“The man went away and began to publicize the whole matter”
4. They sanctify us, make us holy, and help us to be a holy witness to the world
The call to holiness implies that we be as holy as we can be and help others to be holy. The rule of Saint Benedict mandates that a monk, “not to wish to be called holy before one is holy; but first to be holy, that one may be truly so called.” The Litany of Humility says, “That others may become holier than I, provided that I may become as holy as I should.” This call to holiness is capable of being practiced and lived because of the grace we have been given and the faith we have in which to believe and receive it.

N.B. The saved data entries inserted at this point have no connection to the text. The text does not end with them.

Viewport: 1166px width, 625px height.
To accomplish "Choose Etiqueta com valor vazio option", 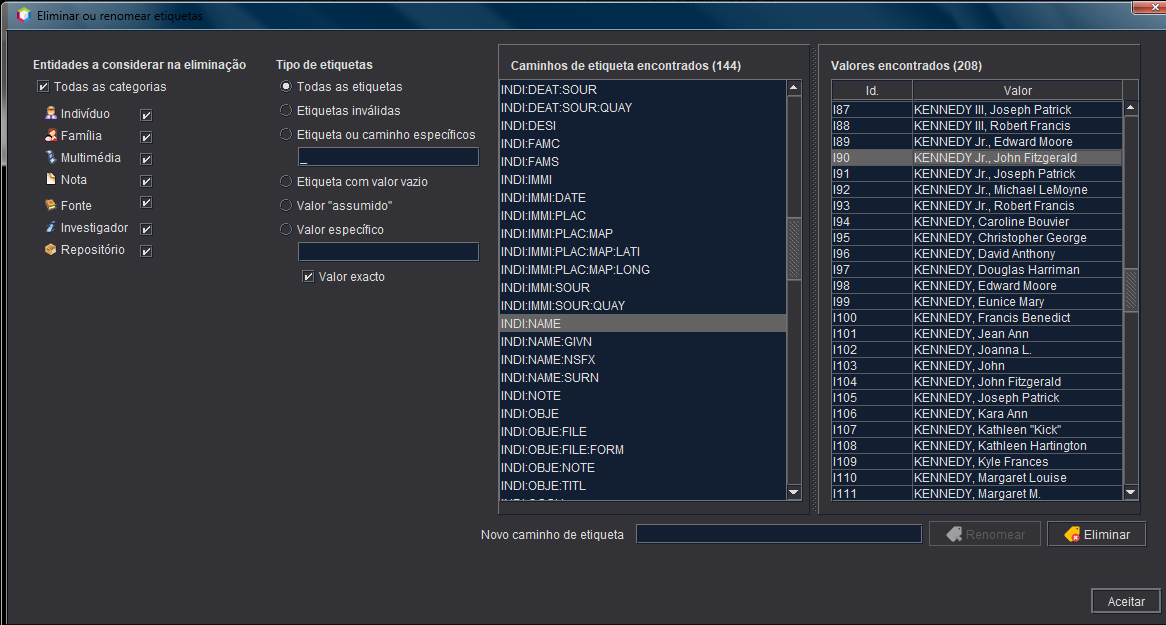I will pyautogui.click(x=286, y=182).
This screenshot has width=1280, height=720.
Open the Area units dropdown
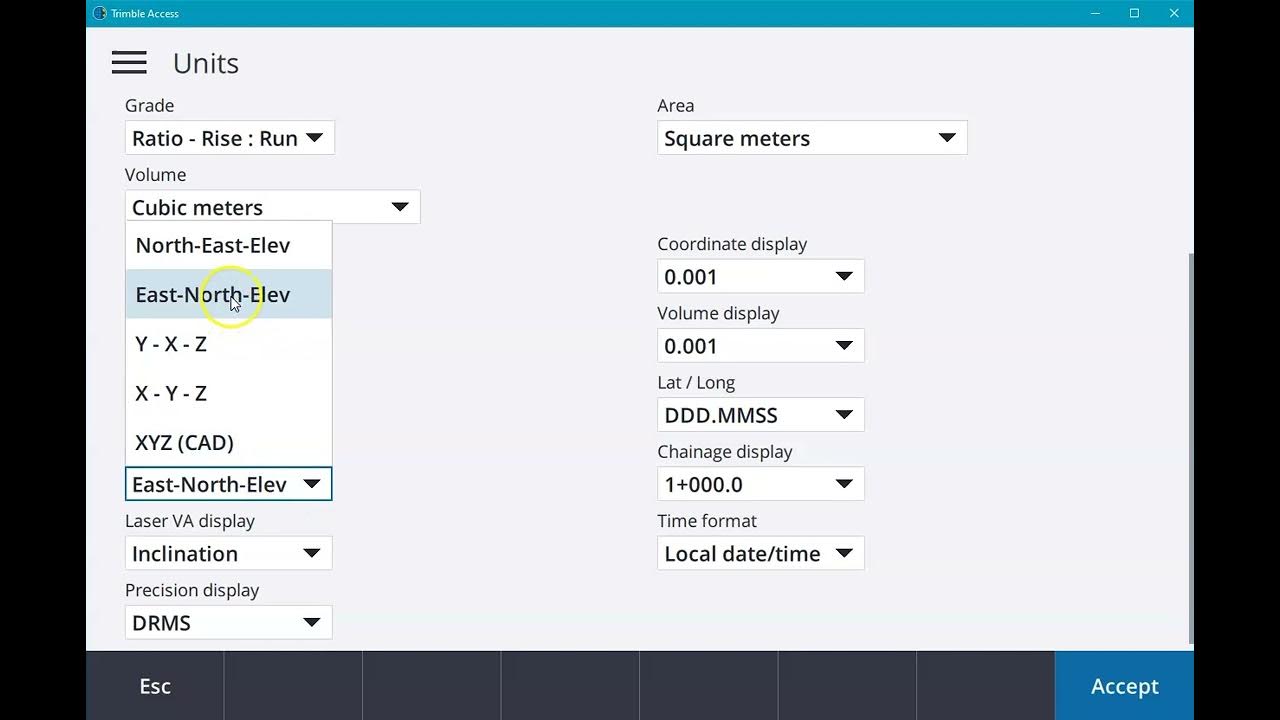coord(811,138)
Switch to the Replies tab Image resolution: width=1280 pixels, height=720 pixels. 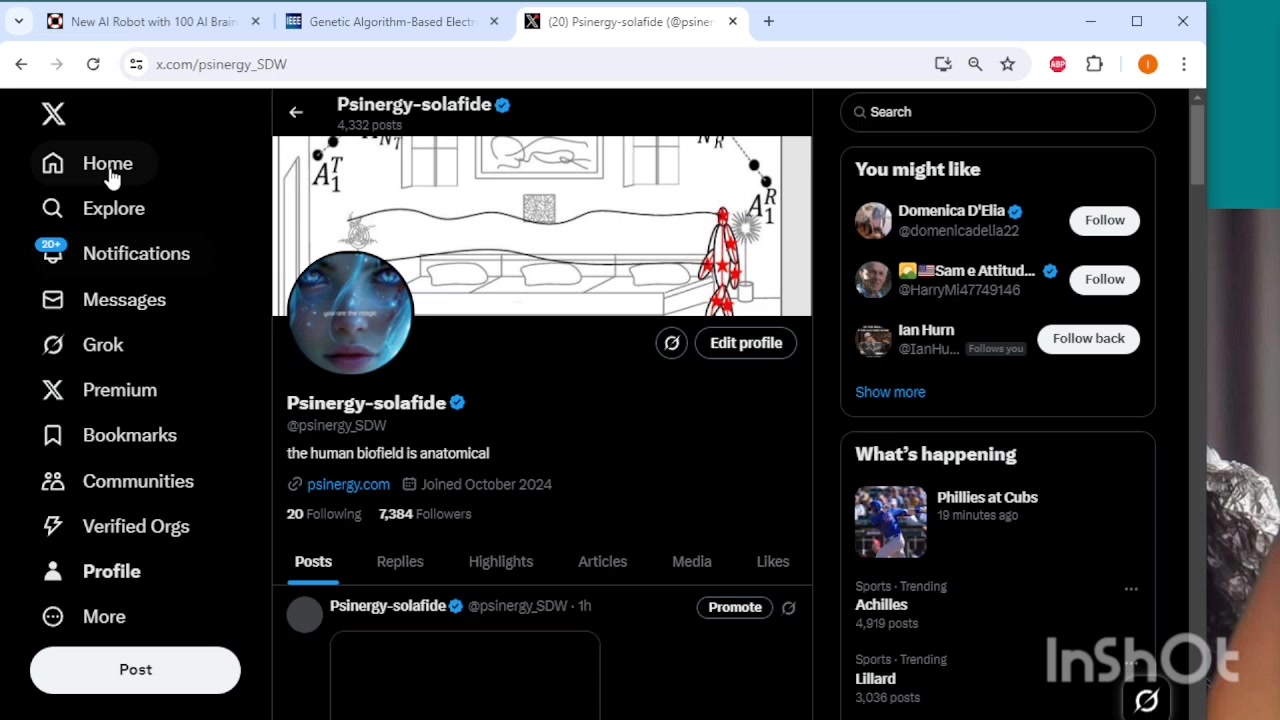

Do we live out our call to holiness with grace and faith equips us to do? If we truly believe in the grace of the Sacraments and we accept grace with sincerity and faith, it only follows that we should live it out. The faith that we profess should never be separated from our life. “This council exhorts Christians, as citizens of two cities, to strive to discharge their earthly duties conscientiously and in response to the Gospel spirit. They are mistaken who, knowing that we have here no abiding city but seek one which is to come, think that they may therefore shirk their earthly responsibilities. For they are forgetting that by the faith, itself, they are more obliged than ever to measure up to these duties, each according to his proper vocation. Nor, on the contrary, are they any less wide of the mark, who think that religion consists in acts of worship alone and in the discharge of certain moral obligations, and who imagine they can plunge themselves into earthly affairs in such a way as to imply that these are altogether divorced from the religious life. This split between the faith, which many profess and their daily lives deserves to be counted among the more serious errors of our age.” [1] In today’s Gospel, the leper is overjoyed with the grace and healing that he receives that he goes out and tells everyone. “So great was his happiness that in spite of Our Lord’s warning he began to tell everybody what had happened and spread the new of the great good that had been done to him. Such blessings were too great for him to keep to himself; he had to share his good fortune with others.” [2]
5. They are the center of the Church community because they establish it, strengthen it, and manifest it.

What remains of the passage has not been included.